Many animals can see polarized light – birds and bees, for example, use it to navigate as they fly. But how can you see this kind of light? Well, first you need some polarized light. One option is to look at ordinary, unpolarized light while wearing, say, a pair of polarized sunglasses. Another option is to use a liquid-crystal display (LCD) computer screen. As Louise explains, your best is to set the screen to display plain white or blue – in fact, in the video we’ve included a frame of a few seconds displaying just a single colour. So if you click on “full screen” and pause the video, you’ll have an instant source of monochrome, polarized light.
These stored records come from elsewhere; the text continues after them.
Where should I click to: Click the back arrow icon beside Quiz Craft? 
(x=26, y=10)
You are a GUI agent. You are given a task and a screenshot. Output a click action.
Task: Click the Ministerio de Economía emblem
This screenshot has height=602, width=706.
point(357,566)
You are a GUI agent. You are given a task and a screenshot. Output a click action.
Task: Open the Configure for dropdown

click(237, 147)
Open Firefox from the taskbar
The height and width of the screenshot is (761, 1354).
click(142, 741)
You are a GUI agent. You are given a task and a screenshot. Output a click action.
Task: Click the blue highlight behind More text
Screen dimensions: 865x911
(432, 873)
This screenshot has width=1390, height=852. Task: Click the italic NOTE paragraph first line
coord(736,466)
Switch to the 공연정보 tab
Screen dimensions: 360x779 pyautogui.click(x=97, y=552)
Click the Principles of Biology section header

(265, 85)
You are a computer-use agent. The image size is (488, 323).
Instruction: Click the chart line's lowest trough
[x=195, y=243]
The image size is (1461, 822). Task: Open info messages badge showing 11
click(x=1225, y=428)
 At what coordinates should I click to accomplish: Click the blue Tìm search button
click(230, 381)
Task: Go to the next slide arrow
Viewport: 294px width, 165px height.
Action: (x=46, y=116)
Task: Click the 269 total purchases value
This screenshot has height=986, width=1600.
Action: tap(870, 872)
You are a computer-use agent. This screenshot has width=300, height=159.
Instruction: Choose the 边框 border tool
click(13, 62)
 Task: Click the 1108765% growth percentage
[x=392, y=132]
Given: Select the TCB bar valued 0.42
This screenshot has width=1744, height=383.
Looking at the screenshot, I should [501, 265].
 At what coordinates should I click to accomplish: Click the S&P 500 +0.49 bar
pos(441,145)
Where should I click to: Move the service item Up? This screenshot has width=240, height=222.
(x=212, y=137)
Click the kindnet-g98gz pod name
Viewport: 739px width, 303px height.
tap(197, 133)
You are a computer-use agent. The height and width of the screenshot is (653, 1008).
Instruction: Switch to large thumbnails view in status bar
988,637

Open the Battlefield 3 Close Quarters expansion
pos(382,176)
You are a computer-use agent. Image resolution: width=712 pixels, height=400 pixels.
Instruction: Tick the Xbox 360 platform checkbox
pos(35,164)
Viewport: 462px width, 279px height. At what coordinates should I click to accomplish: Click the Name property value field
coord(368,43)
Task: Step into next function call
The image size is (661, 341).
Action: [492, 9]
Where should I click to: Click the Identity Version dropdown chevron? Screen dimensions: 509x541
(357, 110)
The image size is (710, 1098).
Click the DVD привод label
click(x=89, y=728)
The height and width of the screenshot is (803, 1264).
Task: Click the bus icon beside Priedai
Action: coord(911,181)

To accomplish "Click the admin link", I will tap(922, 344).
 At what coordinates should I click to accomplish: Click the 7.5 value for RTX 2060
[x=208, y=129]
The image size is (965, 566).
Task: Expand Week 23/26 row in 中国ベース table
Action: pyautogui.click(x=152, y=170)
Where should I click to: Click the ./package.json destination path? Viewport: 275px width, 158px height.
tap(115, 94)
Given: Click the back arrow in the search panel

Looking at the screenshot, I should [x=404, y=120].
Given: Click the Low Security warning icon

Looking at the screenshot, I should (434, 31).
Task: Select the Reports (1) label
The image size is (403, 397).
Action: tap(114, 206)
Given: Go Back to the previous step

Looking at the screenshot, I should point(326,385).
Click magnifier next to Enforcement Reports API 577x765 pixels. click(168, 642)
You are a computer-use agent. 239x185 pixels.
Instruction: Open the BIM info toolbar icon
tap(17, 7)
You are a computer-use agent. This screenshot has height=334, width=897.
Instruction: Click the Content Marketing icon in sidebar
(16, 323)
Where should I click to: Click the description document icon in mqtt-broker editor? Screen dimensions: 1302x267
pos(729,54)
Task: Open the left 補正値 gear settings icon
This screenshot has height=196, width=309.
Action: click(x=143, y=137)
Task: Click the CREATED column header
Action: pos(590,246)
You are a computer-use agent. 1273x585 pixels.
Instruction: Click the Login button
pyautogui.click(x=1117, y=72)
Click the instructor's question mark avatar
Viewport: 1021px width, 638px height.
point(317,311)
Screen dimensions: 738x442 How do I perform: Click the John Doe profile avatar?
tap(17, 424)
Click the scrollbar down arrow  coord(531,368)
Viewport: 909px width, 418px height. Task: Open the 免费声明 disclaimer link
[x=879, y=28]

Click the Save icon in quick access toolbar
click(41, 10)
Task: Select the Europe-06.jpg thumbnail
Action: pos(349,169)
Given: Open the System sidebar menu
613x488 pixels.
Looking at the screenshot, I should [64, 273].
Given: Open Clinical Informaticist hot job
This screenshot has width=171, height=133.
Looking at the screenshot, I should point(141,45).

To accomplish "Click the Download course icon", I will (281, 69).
All you then need to do is to stare at the polarized light. It might take a bit of practice, but you should eventually become aware of an image at the very centre of your vision. It’ll look a bit like a small yellow bow tie crossed with a blue bow tie and is known as “Haidinger’s brush”, after the Austrian scientist Wilhelm Haidinger who first reported it in 1844. The blue bow tie is aligned with the electric field of the light you are observing, and so you can use this to work out which axis the light’s polarized along. Seeing Haidinger’s brush takes a bit of patience: if you’re looking at an LCD display, you can check if you’re doing things properly by tilting your head slowly from side to side – the brush should not change orientation.
You can find out more about this weird effect in a fascinating article in the March issue of Physics World magazine, published by the Institute of Physics. It’s written by David Shane from Lansing Community College in Michigan. “Unveiling your secret superpower”, where he loves to tell his students about Haidinger’s brush. Shane admits it’s a subtle effect that most of his students can’t see at first. But it’s worth persevering, he says, because if you can see the brush, then you can look for polarized light anywhere. Shane suggests, for example, looking at light that’s reflected off a still lake. “Don’t give up if you can’t see it at first!” he insists.
I’ll finish by pointing out that Haidinger’s brush is an “entoptic” phenomenon, which means that the image is created in the eyeball itself and so you’ll never see a photograph of it. As for what causes Haidinger’s brush…well that’s still a mystery. So while we try and figure that the little puzzle out, I suggest you just try and have a go yourself while enjoying what’s a fun and fascinating piece of physics.